Canon EOS 7D Mark II Sample Images & Movies | Camera News at Cameraegg

Not had a chance to download/read through properly but there we go for some pixel peeping


----------



## Braineack (Sep 16, 2014)

dolina said:


> 7D Mark III will be announced September 2019 before Photokina 2019. Bodies will ship November 2019.
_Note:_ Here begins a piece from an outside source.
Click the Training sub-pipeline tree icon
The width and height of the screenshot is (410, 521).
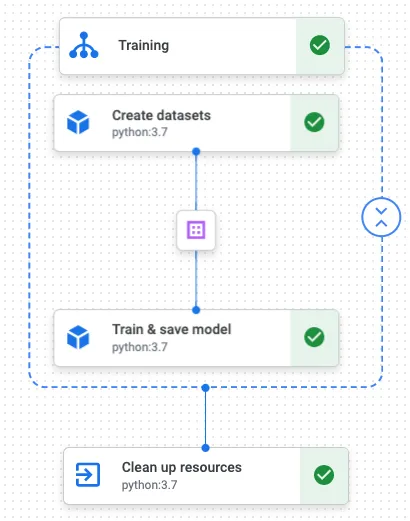click(x=84, y=45)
By that time, Nikon will have released something much better.


----------



## robbins.photo (Sep 16, 2014)

goodguy said:


> Oh no one said anything about smores, you can count me in  LOL



Yes, and once again the power of smores has led yet another to the dark side.

Muhahahaha!

Lol


----------



## goodguy (Sep 16, 2014)

robbins.photo said:


> Yes, and once again the power of smores has led yet another to the dark side.
> 
> Muhahahaha!
> 
> Lol


So true my Sith lord, another Jedi turned to the dark side, I am weak to the powers of the SMORES!!!


----------



## PaulWog (Sep 16, 2014)

I'm glad Canon is continuing high-quality DX line cameras. I was excited to hear about the 7D Mark II release, since the Canon 7D original and the Nikon D7100 are fairly similar cameras... and I'm interested in seeing a D7200 to compete.
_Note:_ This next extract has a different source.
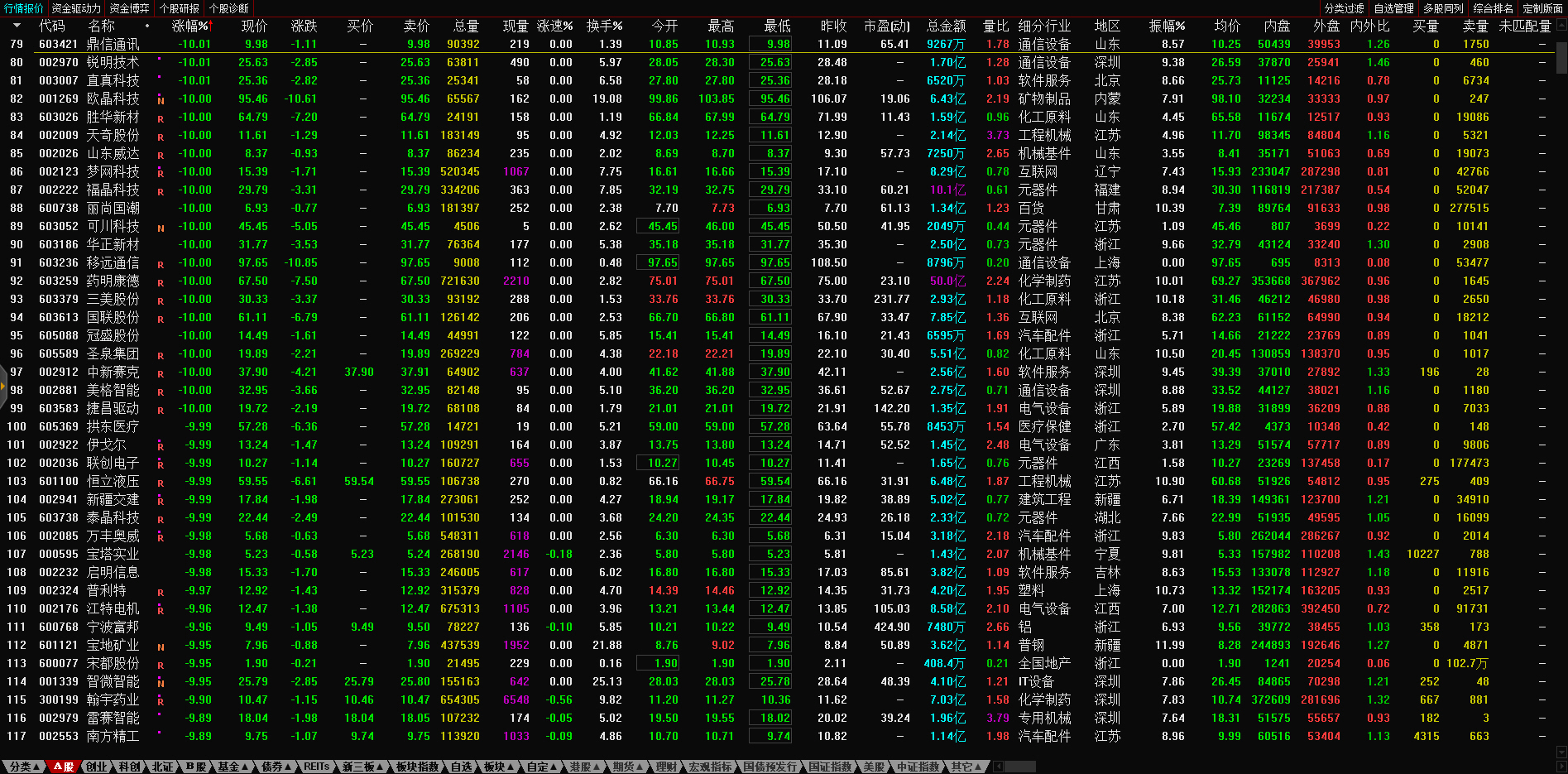Open 分类过滤 filter button
The image size is (1568, 774).
(1344, 8)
I was disappointed to see the price tag of this DSLR though... On the one hand, it's a pro body with pro features, so the price is about right for a professional who wants a good crop body. On the other hand, this definitely isn't satisfying to an enthusiast such as myself (of which I think there are many). The trade-off essentially becomes a superior focus system versus an entry-level full frame DSLR... or just a slight step up in cash ($500) and I can get a very good full frame DSLR with a very capable focusing system. I don't like seeing the staggering of features (ie. swivel screens, touchscreens), and I don't like seeing price tags that are this high. Clearly the target market is more along the lines of very serious enthusiasts, and professionals. I guess I'm slightly disappointed since this doesn't put much pressure on Nikon to compete at the $1000-$1200 price-point with the D7200.


----------



## Overread (Sep 16, 2014)

Honestly I think the price is about the same as what the 7D was when it launched. I expect it to lose £4-500 within a few months which honestly would settle it in the market around a very good price point for what's on offer .


----------



## JacaRanda (Sep 16, 2014)

I think Burger King should make cameras so we can have it our way, as long as the price is right.   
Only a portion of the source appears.